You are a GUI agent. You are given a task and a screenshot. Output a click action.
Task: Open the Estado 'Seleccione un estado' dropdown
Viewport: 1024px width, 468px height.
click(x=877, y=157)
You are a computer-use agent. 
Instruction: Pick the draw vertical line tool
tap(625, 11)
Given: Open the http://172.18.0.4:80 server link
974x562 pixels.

----

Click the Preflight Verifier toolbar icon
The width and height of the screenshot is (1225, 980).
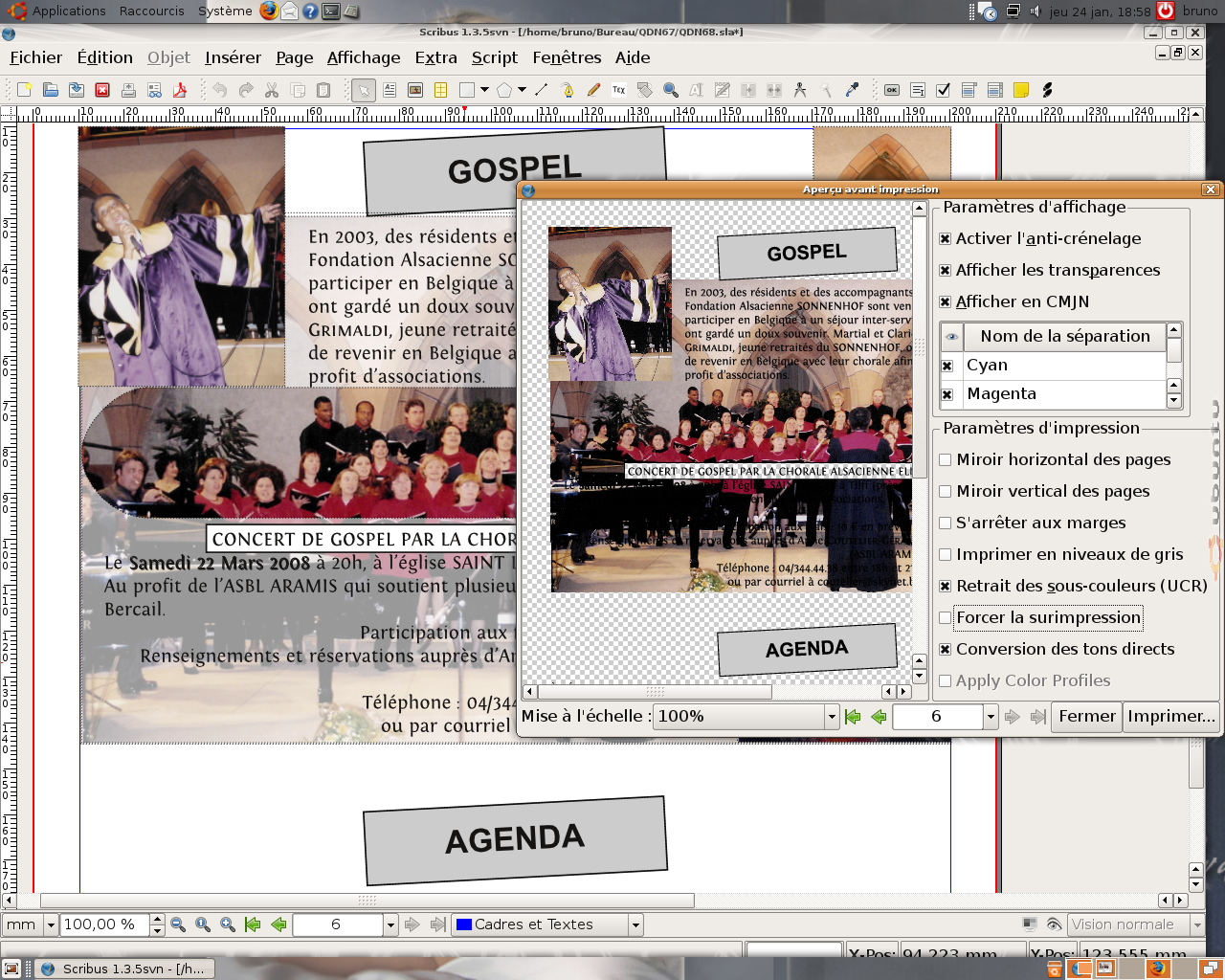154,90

----

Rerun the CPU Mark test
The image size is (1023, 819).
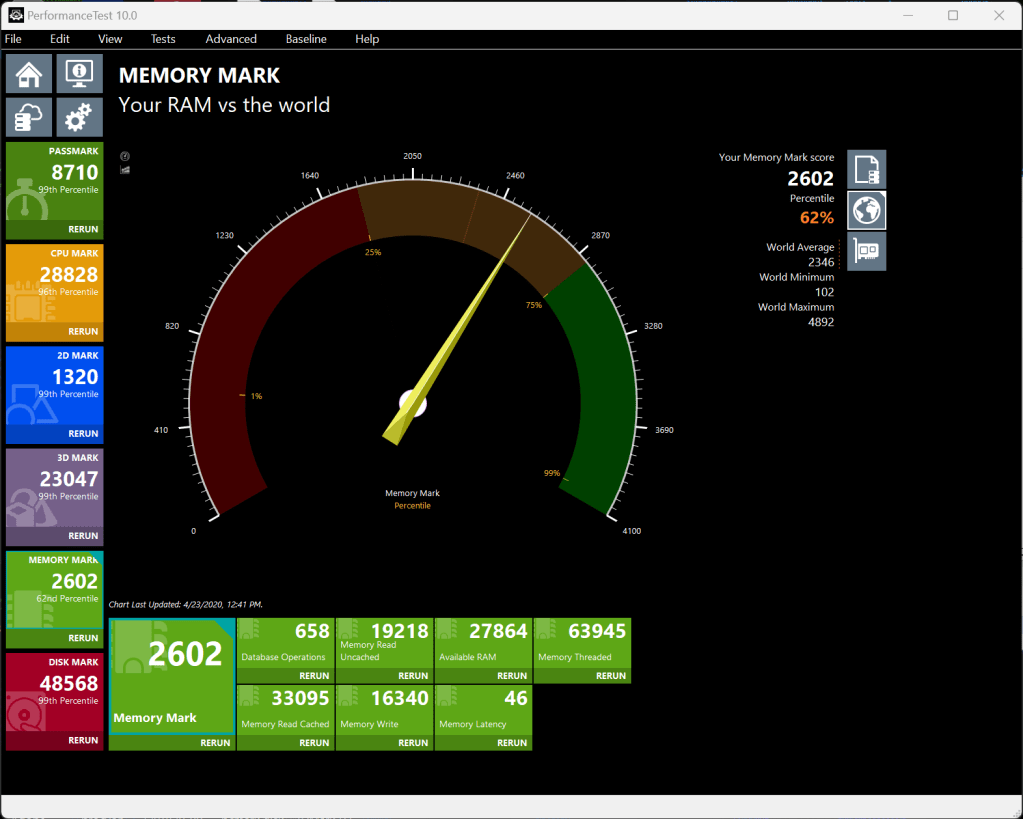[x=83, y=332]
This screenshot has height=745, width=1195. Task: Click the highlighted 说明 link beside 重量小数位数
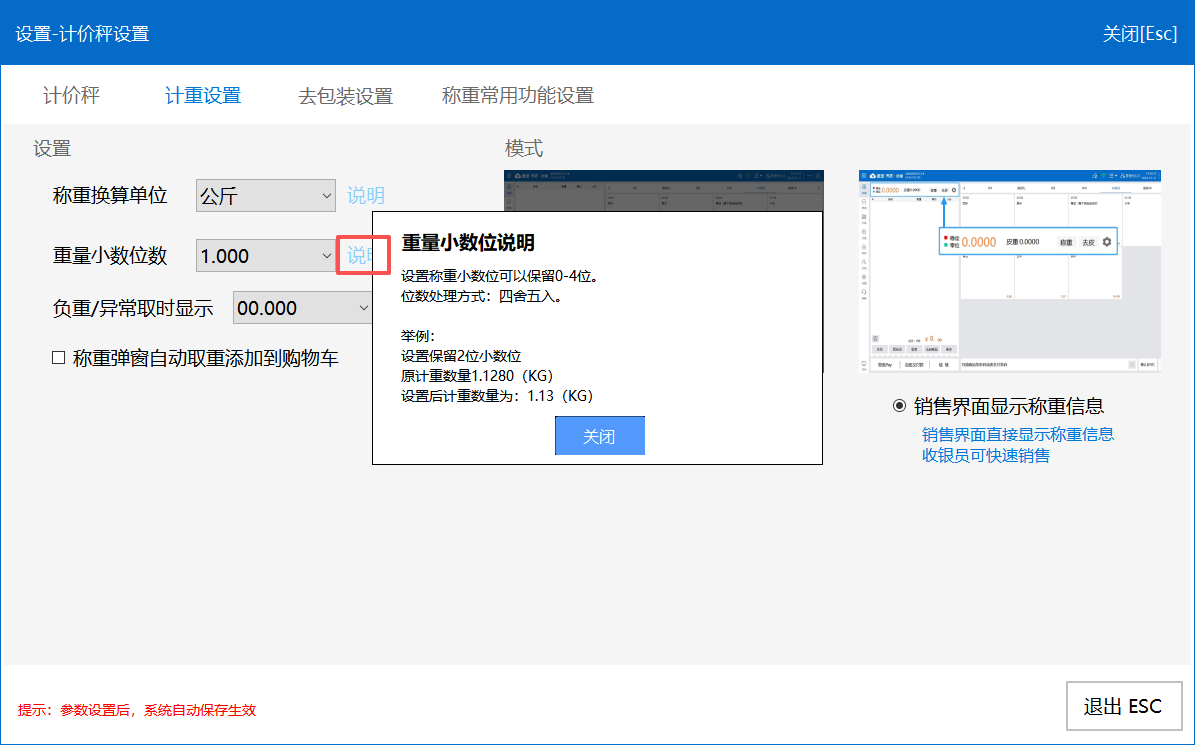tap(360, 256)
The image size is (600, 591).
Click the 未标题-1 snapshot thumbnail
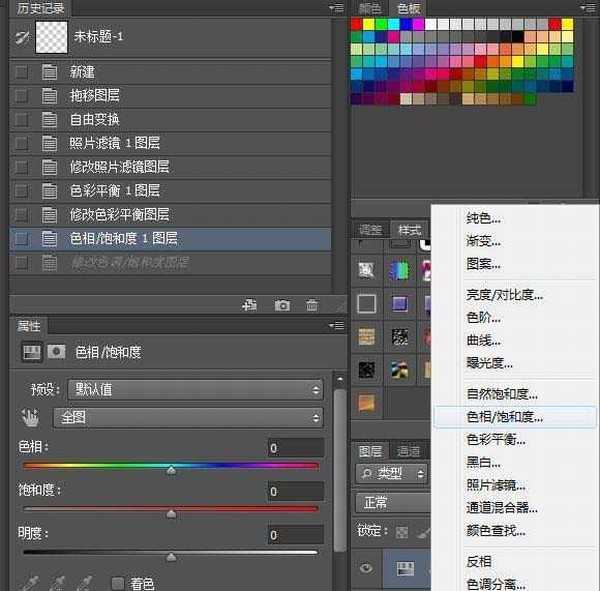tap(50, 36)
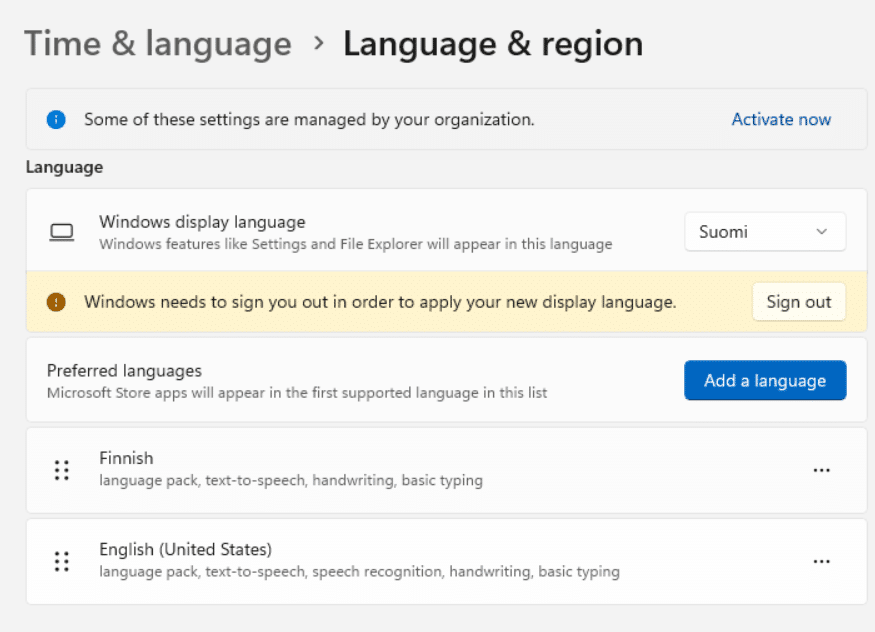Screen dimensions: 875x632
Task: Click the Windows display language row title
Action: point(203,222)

----

▸ EXERCISE INSTRUCTIONS
Give the number of lines in the records that contain the string "agent", and nothing besides.

▸ SOLVED PROBLEM
2